== Activity ==
The line containing "Given: Expand Addresses using its arrow" marks the end: copy exactly every line from the start of the records below up to and including it, leaving out pictures.

== Data for review ==

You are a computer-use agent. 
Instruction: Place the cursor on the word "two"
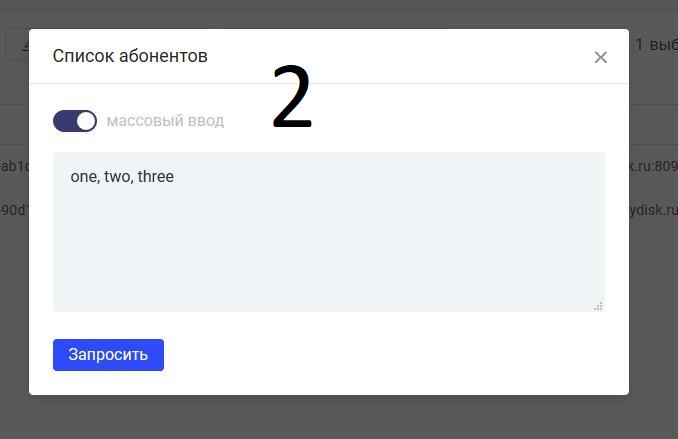pyautogui.click(x=118, y=176)
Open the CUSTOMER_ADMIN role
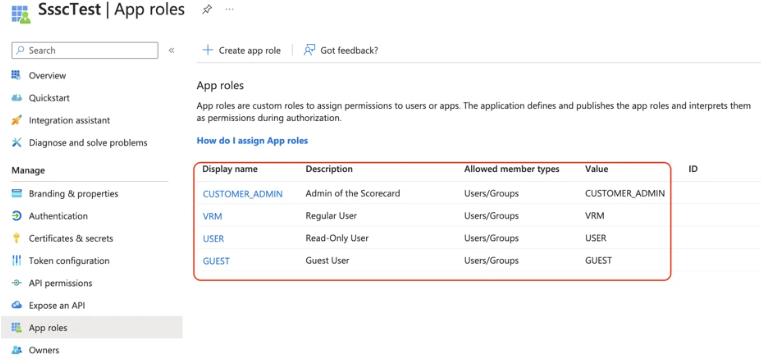Viewport: 761px width, 363px height. pos(243,194)
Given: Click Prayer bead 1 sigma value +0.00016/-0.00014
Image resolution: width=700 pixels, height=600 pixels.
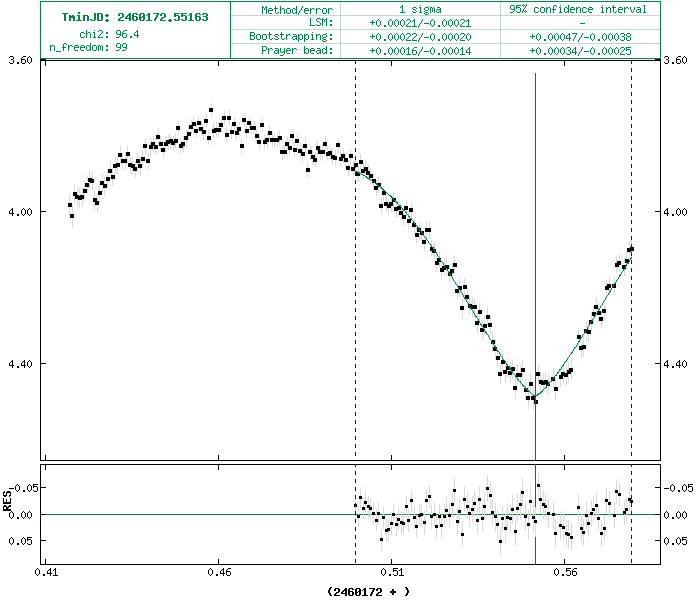Looking at the screenshot, I should (413, 50).
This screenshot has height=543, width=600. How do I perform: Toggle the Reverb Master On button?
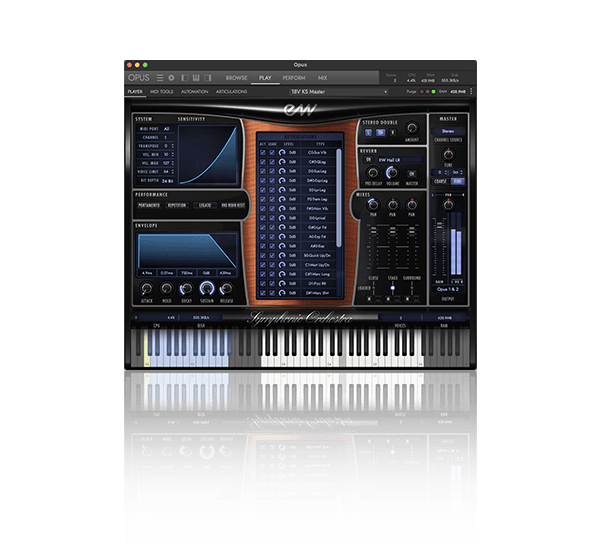coord(412,173)
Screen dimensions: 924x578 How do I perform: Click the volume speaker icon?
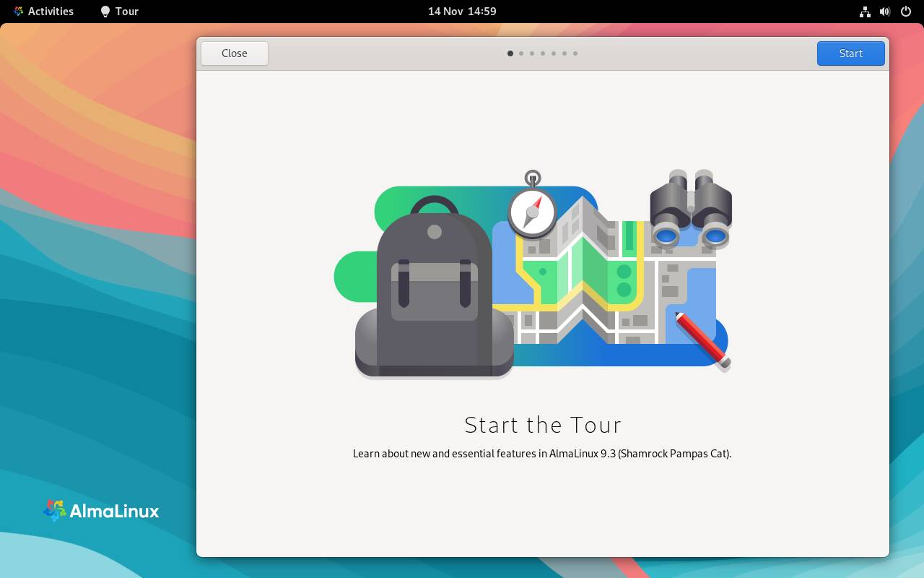tap(885, 12)
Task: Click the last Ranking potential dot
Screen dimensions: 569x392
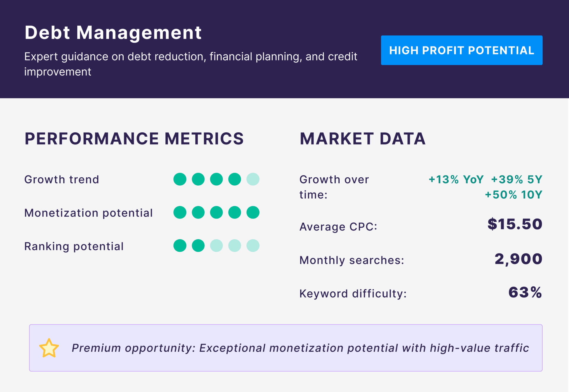Action: click(253, 246)
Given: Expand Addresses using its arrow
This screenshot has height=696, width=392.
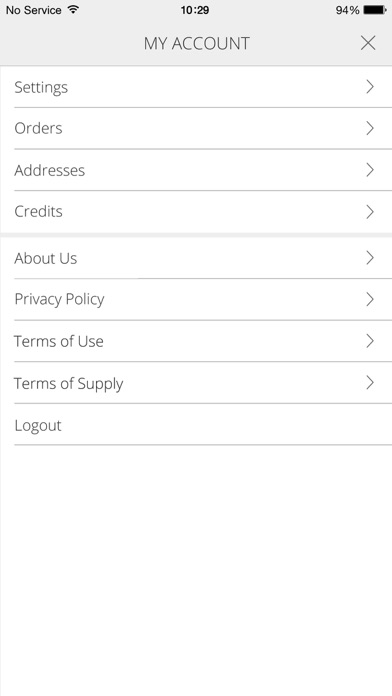Looking at the screenshot, I should [x=370, y=170].
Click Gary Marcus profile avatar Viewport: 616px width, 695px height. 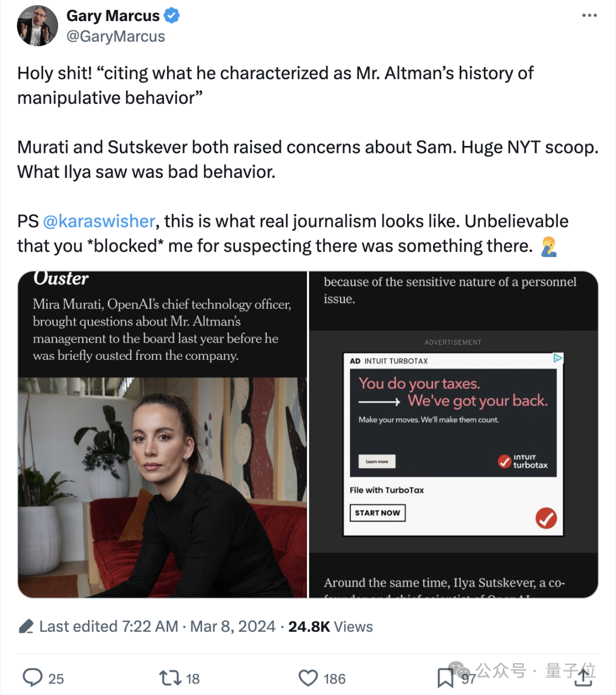(x=38, y=26)
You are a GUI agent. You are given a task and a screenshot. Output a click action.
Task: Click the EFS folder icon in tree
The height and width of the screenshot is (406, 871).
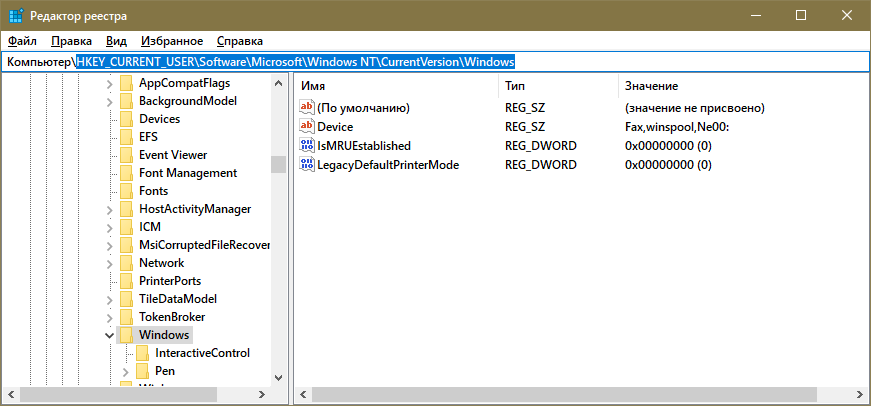126,137
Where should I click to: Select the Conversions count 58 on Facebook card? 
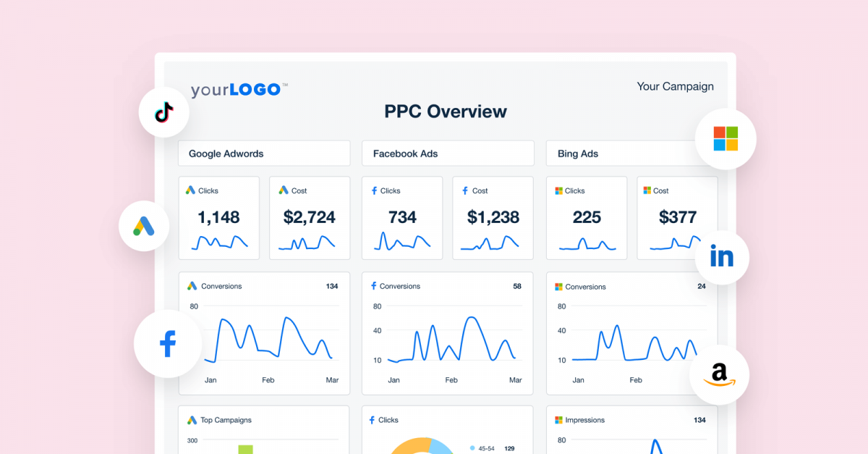point(516,286)
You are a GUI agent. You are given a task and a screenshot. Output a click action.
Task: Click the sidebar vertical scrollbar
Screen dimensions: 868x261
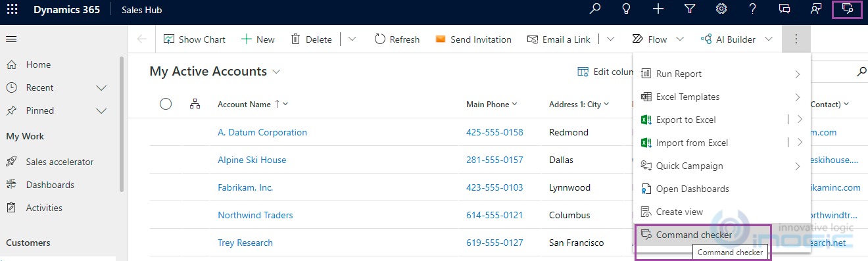[122, 125]
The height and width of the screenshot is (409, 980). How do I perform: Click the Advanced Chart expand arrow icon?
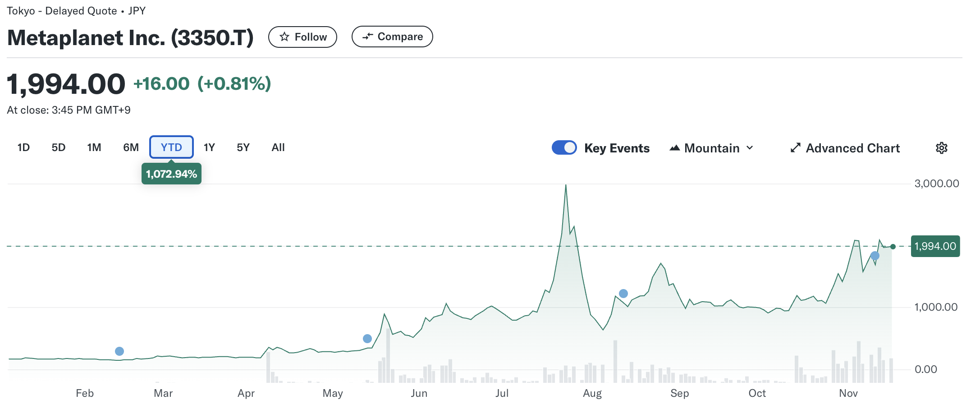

== Answer box ==
You are a computer-use agent. 
Instruction: Place the cursor on the word "two"
pyautogui.click(x=118, y=176)
Open the CUSTOMER_ADMIN role
Viewport: 761px width, 363px height. pos(243,194)
Given: Click Prayer bead 1 sigma value +0.00016/-0.00014
Image resolution: width=700 pixels, height=600 pixels.
Looking at the screenshot, I should (413, 50).
This screenshot has height=543, width=600. How do I perform: Toggle the Reverb Master On button?
coord(412,173)
Screen dimensions: 924x578 How do I perform: Click the volume speaker icon?
tap(885, 12)
Task: Click the last Ranking potential dot
Screen dimensions: 569x392
Action: click(253, 246)
Given: Expand Addresses using its arrow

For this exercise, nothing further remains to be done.